Crucially, the audit found, "the FBI was not reviewing each nomination and that the determination that these individuals as known or suspected terrorists was being made by the DoD using DoD criteria."
Who are these 50,000 detainees? Did they end up at Guantanamo? Bagram Air Base? Are they actually terrorists?
We cannot know for sure: The full list of names on the TSC watch list remains classified.
Over 1 Million and Counting
Anonymous military prisoners aside, several well-publicized reports in the past few years have found serious problems with the terrorist watch list when it comes to the names of ordinary -- and not-so ordinary -- people.
In 2006, for example, 60 Minutes obtained a copy of the government's No Fly List, which comprises names culled from the Terrorist Screening Center's master list.
Among the hardened terrorists it found on the government watch list? Nelson Mandela, Bolivian President Evo Morales, Georgia Democratic Rep. John Lewis, countless civilians (with the misfortune to be named Gary Smith, John Williams or Robert Johnson), and numerous dead people.
But the "first surprise," according to a segment that aired in October 2006, "was the sheer size of it."
In paper form, it is more than 540 pages long. Before 9/11, the government's list of suspected terrorists banned from air travel totaled just 16 names; today there are 44,000. And that doesn't include people the government thinks should be pulled aside for additional security screening. There are another 75,000 people on that list.
With Joe Trento of the National Security News Service, 60 Minutes spent months going over the names on the No Fly List.
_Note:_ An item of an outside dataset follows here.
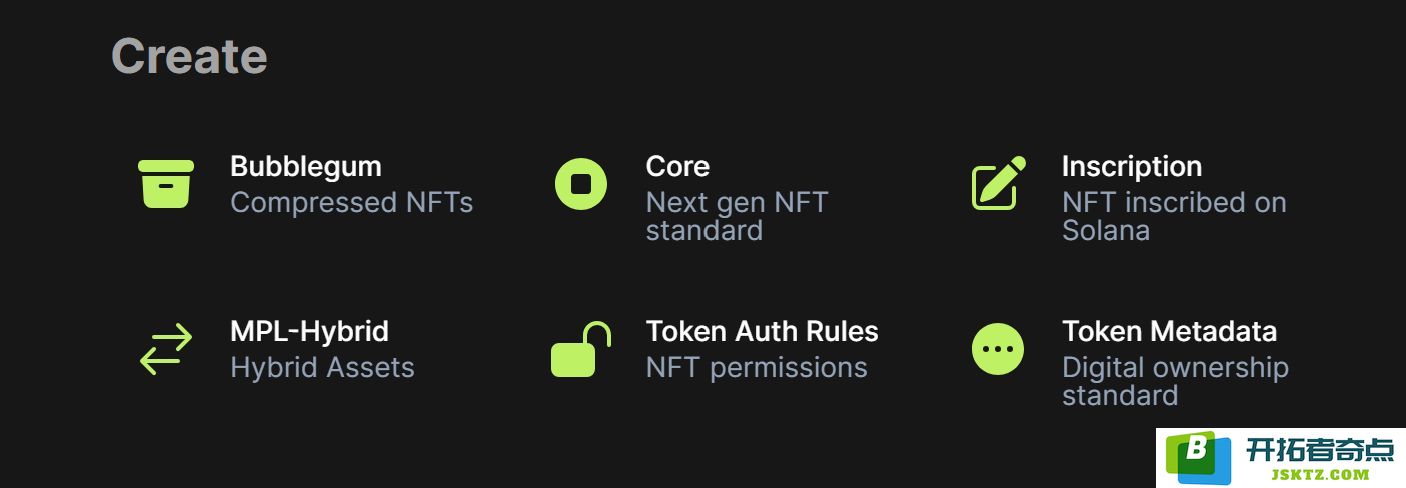This screenshot has width=1406, height=488.
Task: Select the Hybrid Assets description
Action: pos(322,368)
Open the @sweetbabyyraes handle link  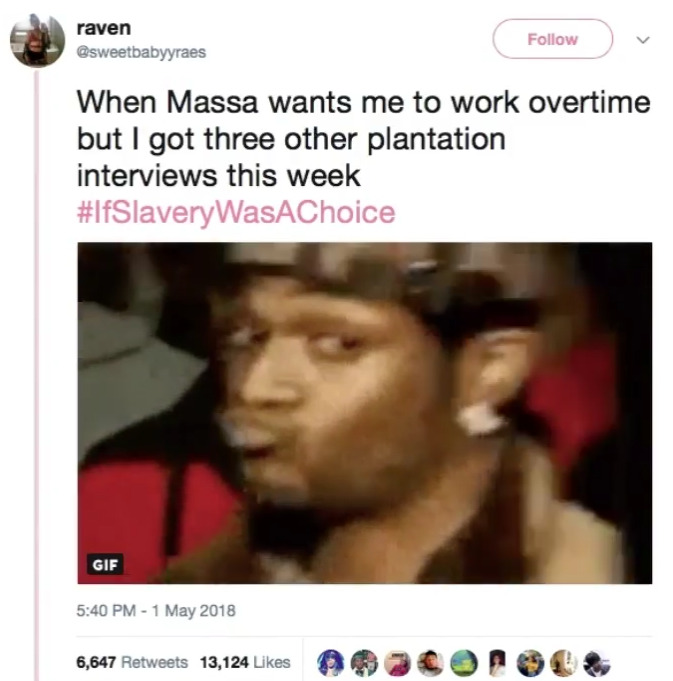(x=141, y=52)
While it is classified as sensitive, even members of Congress have been denied access to it. But that may have less to do with national security than avoiding embarrassment.
Asked what the quality is of the information that the TSA gets from the CIA, the NSA and the FBI, Trento says, "Well, you know about our intelligence before we went to war in Iraq. You know what that was like. Not too good."
... 60 Minutes certainly didn't expect to find the names of 14 of the 19 9/11 hijackers on the list, since they have been dead for five years. 60 Minutes also found a number of high-profile people who aren't likely to turn up at an airline ticket counter any time soon, like convicted terrorist Zacarias Moussaoui, now serving a life sentence in Colorado, and Saddam Hussein, who, at the time, was on trial for his life in Baghdad.
In 2004, the ACLU sued the Bush administration on behalf of several plaintiffs who had been wrongfully placed on the list, including a college student, an Air Force sergeant, an attorney, and a U.S. citizen from Pakistan who worked for the ACLU. The lawsuit was unsuccessful, however.
Meanwhile, the list has continued to grow. Last summer, the number of names hit 1 million, a figure so staggering the ACLU added a handy Watch List Counter to its Web site. Now, the number is over 1.1 million -- and counting.
Time to Scratch the List
Not surprisingly, the terrible reputation of the TSC's terrorist watch list has provided ammunition to gun lobbyists to criticize the veracity of this week's GAO study and the legislation it has inspired.
"The integrity of the terror watch list is poor, as it mistakenly contains the names of many men and women, including some high-profile Americans, who have not violated the law," Chris W. Cox, the National Rifle Association's head lobbyist, argued in a statement this week. According to Cox, giving the attorney general new authority to block gun sales to anyone on the list would thus mean inevitably denying innocent Americans their Second Amendment rights. In this case, regardless of where one comes down on the gun debate, the NRA has a point.